Should this item be out of stock at the time of your order, we would expect to be able to supply it to you within 2 - 4 weeks.

After Irmgard Seefried's death in 1988, her contemporary Elisabeth Schwarzkopf - never one to dish out compliments lightly - commented: 'All of us envied her, because what we had to achieve laboriously worked for her so naturally and as a matter of course, because she knew how to sing from the heart'.

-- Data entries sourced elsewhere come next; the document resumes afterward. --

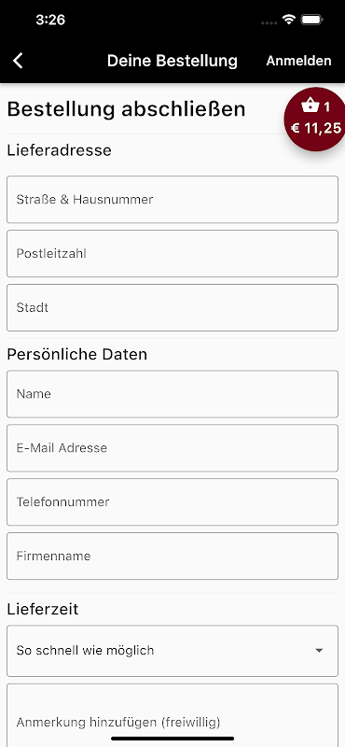Focus the Firmenname field
Viewport: 345px width, 747px height.
tap(173, 556)
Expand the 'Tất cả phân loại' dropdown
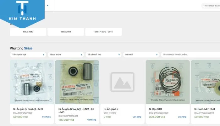Viewport: 220px width, 126px height. click(x=28, y=54)

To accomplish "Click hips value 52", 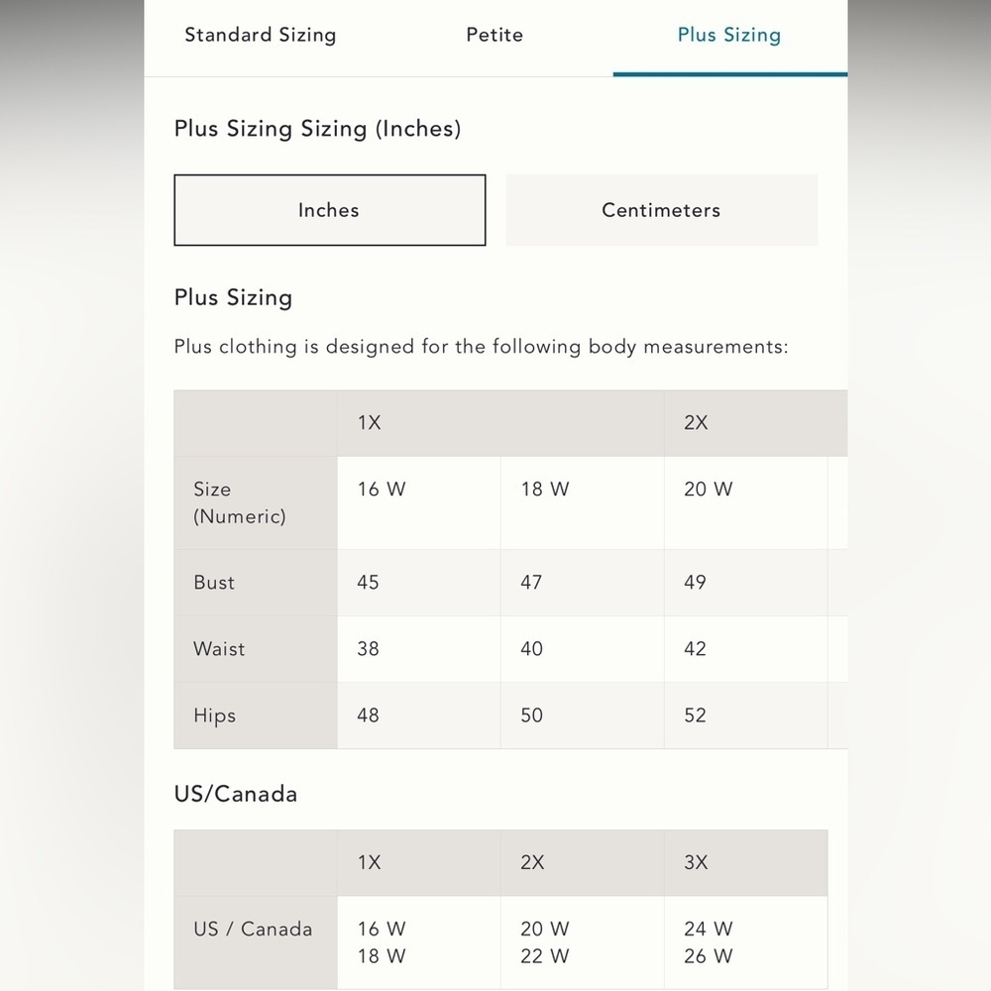I will pos(746,716).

Freshness, spontaneity, natural warmth of feeling, allied to a voice of gleaming beauty and a delightful stage presence: these were the hallmarks of a much-loved soprano who for three decades charmed and moved audiences in the theatre and concert hall, her face as expressive as her voice. As John Steane memorably put it in Gramophone, 'it was as though she wore her own spotlight'.

Born in the Swabian town of Köngetried in 1919, Seefried was 'discovered', aged twenty, by Herbert von Karajan in Aachen, where she made her operatic debut as the Priestess in Aida. In 1943 she sang Eva in Die Meistersinger for the Wiener Staatsoper, initiating an association that lasted until 1976. It was in Strauss and Mozart that Seefried was most admired.

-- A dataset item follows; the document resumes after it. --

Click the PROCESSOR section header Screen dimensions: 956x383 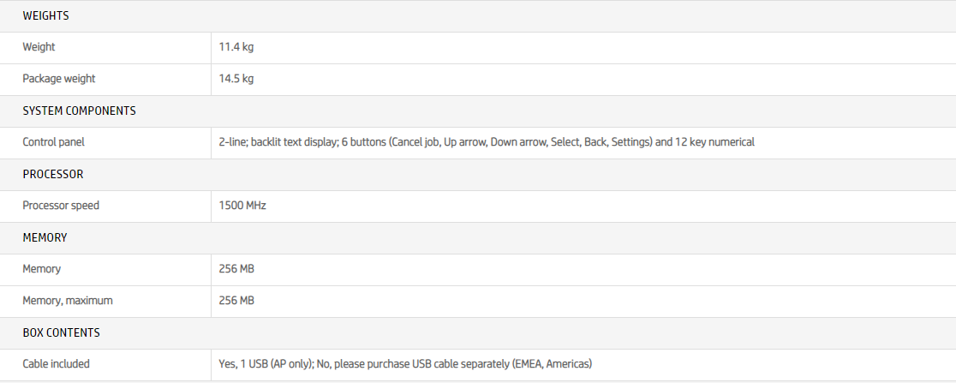(x=52, y=174)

Issued over eleven single-disc volumes, Deutsche Grammophon / Eloquence pays tribute to Irmgard Seefried, bringing back to circulation several recordings that have never previously been issued on CD. The music ranges through opera and oratorio, with an especially generous offering of art song from a range of composers, including Schubert, Schumann, Wolf, Hindemith and Egk. The notes for the series have been written by that leading connoisseur of the voice, Richard Wigmore.

Seefried's radiance and imaginative strength also made her a cherishable Lieder singer over an enterprisingly wide repertoire. Her spontaneous immediacy of response and emotional warmth are priceless assets in these cameos of love yearned for, love lost and love betrayed. Her trusted pianist Erik Werba too, reveals a natural feeling for Brahmsian rubato, sensing unerringly when to linger and when to urge on.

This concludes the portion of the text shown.